Monday morning on a usual week meant heading out the door to work.

Not today.

As with much regret, I have resigned for a short period from being a volunteer at the Waipuna Hospice Mount Maunganui Shop. My priority now is keeping the Squire and elderly parents as healthy as possible. Including myself.

Volunteering has been fun. The retail work supports a much-appreciated service in our community. I do hope to go back to it as soon as possible.

If your local charity shops are still operating and receiving goods, PLEASE DO NOT take clothing or other items that have not been washed or cleaned.

During my last shift, we were inundated with so many pieces of clothing and household items in a terrible condition.

Be kind, and be more thoughtful as we push through this unprecedented time.

Kia Kaha everyone.

Suzanne X

via Do you Donate to Charity Shops?

27 thoughts on “Do you Donate to Charity Shops?”
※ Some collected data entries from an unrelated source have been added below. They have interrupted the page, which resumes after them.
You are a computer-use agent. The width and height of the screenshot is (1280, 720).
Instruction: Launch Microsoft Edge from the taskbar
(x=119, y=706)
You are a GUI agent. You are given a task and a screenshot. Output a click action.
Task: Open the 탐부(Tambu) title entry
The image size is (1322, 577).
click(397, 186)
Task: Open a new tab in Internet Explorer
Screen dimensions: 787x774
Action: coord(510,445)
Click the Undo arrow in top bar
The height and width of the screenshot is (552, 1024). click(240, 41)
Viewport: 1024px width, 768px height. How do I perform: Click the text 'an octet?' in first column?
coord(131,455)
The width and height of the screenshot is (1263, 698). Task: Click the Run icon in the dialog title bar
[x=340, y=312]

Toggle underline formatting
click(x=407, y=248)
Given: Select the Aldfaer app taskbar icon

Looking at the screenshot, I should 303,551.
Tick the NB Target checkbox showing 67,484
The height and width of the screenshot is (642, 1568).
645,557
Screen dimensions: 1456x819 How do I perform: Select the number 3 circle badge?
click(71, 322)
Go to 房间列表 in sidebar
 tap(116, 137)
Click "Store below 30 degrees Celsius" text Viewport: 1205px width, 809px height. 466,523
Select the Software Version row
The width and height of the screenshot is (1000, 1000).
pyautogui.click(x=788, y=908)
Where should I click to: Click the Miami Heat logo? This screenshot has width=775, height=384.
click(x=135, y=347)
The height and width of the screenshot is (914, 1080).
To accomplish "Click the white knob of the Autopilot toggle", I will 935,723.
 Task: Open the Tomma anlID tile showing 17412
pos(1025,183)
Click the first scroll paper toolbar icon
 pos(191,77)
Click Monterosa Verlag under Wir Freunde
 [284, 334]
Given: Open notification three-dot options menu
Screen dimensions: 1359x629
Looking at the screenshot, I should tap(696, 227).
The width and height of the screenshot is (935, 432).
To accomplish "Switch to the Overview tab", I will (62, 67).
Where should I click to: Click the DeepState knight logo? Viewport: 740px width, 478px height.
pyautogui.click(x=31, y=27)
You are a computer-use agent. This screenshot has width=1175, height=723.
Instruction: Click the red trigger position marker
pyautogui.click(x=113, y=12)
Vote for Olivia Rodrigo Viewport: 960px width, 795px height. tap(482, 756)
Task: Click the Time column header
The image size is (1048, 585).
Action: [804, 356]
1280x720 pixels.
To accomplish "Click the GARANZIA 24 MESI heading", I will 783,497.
  1. Ours are still open, but most have suspended donations and deliveries – largely because many of the volunteers are older and are delivering to older and more vulnerable people.. I suspect the next step for us will be complete lockdown – at present its restaurants, bars, churches, clubs, cinemas etc.

    Liked by 1 person

    1. I am sure you wouldn’t Anabel. You wouldn’t believe the amount of folk that say it’s in good condition then when we remove the top layer we find it is far from okay. Sometimes it is hard to work out human nature.

      Liked by 1 person

  2. Most charity shops in UK staffed by volunteers have closed, including the one I worked in although only after the team leader’s hand was forced by Head Office. Despite their advancing years, I was astounded when, and despite Government requests to avoid unnecessary social contact, the volunteers themselves seemed prepared to continue. I made sure my elderly Mum stopped immediately and me with her. Handling money and donated goods as well as mingling with the general public, aren’t what seventy and eighty year olds should have been doing last week. Sadly their desire to continue was as much to do with moral pressure, a desire to socialise and naivety as altruism.

    Liked by 1 person

    1. I couldn’t agree more. All the ones here are closed now. Unless it is a vital service all business’s are closed for a month or more. As from midnight on Wednesday New Zealand is in lockdown.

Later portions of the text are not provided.